Ya, fenomena titip absen (TA) di kalangan mahasiswa bukan menjadi rahasia umum lagi. Hampir di tiap perkuliahan, ada saja mahasiswa yang menyempatkan diri menandatangani absensi temannya yang kebetulan hari itu tak masuk kuliah. Mahasiswa yang TA pun seperti tak merasa bersalah menyuruh temannya menandatangani absennya.
NU (19), mahasiswi UB angkatan 2010 ini tak memungkiri seringnya ia TA kepada temannya. “Sudah gak bisa dihitung, berapa kali aku TA. Malas itu masuk kuliah, mata kuliahnya banyak yang gak enak,” tandasnya.

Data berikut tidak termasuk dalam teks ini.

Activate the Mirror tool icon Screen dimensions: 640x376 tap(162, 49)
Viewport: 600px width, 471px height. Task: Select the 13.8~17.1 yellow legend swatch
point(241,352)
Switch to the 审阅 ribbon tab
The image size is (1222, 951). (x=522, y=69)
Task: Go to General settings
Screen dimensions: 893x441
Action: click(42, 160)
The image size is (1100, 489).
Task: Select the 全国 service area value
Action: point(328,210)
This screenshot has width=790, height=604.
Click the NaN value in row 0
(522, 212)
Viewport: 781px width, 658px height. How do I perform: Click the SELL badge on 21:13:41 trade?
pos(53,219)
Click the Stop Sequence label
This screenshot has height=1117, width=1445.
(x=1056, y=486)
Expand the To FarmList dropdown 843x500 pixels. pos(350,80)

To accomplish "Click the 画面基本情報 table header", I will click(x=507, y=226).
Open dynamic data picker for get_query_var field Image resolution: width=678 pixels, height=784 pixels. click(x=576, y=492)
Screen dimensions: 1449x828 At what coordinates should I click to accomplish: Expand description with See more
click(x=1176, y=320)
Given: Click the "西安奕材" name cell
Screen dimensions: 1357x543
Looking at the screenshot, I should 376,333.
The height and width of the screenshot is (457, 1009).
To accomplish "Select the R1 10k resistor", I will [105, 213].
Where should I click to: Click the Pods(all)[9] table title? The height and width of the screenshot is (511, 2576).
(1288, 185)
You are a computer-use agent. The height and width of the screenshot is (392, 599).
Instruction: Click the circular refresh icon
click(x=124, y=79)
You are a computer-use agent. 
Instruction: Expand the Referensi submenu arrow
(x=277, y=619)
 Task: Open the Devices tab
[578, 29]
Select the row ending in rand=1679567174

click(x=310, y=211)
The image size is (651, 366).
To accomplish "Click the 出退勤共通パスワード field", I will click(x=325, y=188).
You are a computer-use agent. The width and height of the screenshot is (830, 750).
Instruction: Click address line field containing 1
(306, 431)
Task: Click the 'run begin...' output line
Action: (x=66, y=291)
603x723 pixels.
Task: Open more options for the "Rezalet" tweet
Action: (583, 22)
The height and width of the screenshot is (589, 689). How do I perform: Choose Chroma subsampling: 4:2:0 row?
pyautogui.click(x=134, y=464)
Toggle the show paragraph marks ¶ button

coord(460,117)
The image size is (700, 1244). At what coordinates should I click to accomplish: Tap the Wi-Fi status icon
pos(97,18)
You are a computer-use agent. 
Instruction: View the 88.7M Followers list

Mahasiswi yang mengaku asli Magetan ini tak pernah menyesali perbuatannya. “Ngapain nyesel mas, sudah biasa aja,” pungkasnya.
DNS (19), memiliki alasan lain mengapa dirinya sampai TA. “Aku TA karena mengerjakan sesuatu yang lain, seperti tugas dan proyek di luar kampus. Aku juga lihat pentingnya mata kuliah dan dosennya. Bisa di TA atau tidak,” ujarnya.
Mahasiswa yang berpostur tinggi ini mengatakan kalau merasakan ketakutan saat TA, meskipun selama ini ia tidak pernah ketahuan. DNS mengenal TA sejak melihat fenomena mahasiswa lain yang banyak melakukan kebiasaan itu.
Selama kuliah, DNS sudah empat kali TA. Ia menyuruh teman yang dekat dengan dia untuk menandatangani absennya. Ia pun tak pernah memberi imbalan ke temannya. “Kalau aku melakukan prinsip proximity (kedekatan, red) dengan temanku,” kata pria yang menyukai film ini.
Meskipun DNS TA dengan alasan yang jelas, ia mengingatkan kalau kebiasaan TA itu berbahaya. “Karena nanti takutnya bisa keterusan sampai kerja,” pungkasnya.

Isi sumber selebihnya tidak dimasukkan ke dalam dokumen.